O procedimento base definido a lei é o seguinte:
O procedimento de reconhecimento, pelo Estado, de um prédio como prédio sem dono conhecido compreende as seguintes fases:
a) Identificação do prédio sem dono conhecido;
b) Publicitação do prédio identificado como sem dono conhecido;
c) Disponibilização na bolsa de terras do prédio identificado como prédio sem dono conhecido;
d) Reconhecimento e registo do prédio sem dono conhecido;
e) Disponibilização na bolsa de terras do prédio reconhecido como prédio sem dono conhecido.

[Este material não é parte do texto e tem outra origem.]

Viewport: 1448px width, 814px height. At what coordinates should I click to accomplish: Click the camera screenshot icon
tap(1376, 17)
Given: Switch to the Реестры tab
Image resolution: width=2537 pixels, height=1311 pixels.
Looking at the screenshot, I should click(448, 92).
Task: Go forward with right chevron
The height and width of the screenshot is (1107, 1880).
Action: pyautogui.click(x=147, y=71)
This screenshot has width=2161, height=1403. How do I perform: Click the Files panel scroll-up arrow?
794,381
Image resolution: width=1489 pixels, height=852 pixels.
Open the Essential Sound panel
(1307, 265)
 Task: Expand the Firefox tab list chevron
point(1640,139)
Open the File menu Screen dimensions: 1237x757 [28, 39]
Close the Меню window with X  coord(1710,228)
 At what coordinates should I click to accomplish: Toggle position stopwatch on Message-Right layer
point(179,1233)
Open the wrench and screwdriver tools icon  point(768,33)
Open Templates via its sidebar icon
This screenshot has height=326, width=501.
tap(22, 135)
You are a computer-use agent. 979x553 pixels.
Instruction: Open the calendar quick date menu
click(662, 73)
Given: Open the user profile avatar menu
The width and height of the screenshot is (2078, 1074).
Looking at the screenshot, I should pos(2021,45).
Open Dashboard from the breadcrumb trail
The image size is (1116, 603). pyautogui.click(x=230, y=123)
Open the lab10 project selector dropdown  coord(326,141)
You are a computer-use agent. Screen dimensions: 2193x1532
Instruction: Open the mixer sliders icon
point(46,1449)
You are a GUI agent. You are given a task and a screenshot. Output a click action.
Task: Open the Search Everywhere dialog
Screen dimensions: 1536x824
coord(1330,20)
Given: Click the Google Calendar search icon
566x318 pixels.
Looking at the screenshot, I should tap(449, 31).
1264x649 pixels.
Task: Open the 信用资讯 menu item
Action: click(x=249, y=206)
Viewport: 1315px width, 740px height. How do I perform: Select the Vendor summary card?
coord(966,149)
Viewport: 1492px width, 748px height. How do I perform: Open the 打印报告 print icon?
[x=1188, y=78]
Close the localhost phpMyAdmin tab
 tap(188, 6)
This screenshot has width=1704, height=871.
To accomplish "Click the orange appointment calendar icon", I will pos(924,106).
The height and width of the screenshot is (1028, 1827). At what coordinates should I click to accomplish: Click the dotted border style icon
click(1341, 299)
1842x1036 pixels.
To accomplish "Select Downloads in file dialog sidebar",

No processo de identificação são
envolvidas várias entidades, desde a Direções Regionais de Agricultura e
Pescas às juntas de freguesia, entre outras, encontrando-se o detalhes
no artigos da referida lei.
Quando os terrenos são afetos à Bolsa de
Terras são publicitados podendo o seu eventual dono ainda não
reconhecido encetar um processo de reconhecimento da propriedade:
Publicitação
1 — A intenção de disponibilizar na
bolsa de terras o prédio identificado como prédio sem dono conhecido é
publicitada mediante anúncio de acesso livre no Sistema de Informação da Bolsa de Terras (SiBT), sítio na Internet
a que se refere o n.º 4 do artigo 3.º da Lei n.º 62/2012, de 10 de
dezembro, cuja ampla divulgação deve ser promovida de imediato pela
entidade gestora da bolsa de terras, com a afixação de editais nos
locais de estilo, incluindo na junta de freguesia da localização do
prédio, e a informação ao Ministério dos Negócios Estrangeiros para que
assegure a divulgação junto das comunidades portuguesas no estrangeiro,
através da rede diplomática e consular.
2 — O anúncio e os suportes através
dos quais este é divulgado, nos termos do número anterior, devem indicar
a data de publicitação do anúncio, bem como todos os elementos
disponíveis relativos ao prédio em causa, relevantes para a sua
identificação pelos interessados.
A lei define como se pode reclamar a propriedade e os vários prazos e procedimentos para o efeito. No limite, se ao fim de 15 anos “contados
da data do registo do reconhecimento do prédio sem dono conhecido no
SiBT, sem que seja feita prova da titularidade, a entidade gestora da
bolsa de terras informa a Autoridade Tributária e Aduaneira, para que
promova a inscrição matricial a favor do Estado, bem como a DGTF, a fim de que esta promova o registo predial a favor do Estado, por justificação administrativa (…)“.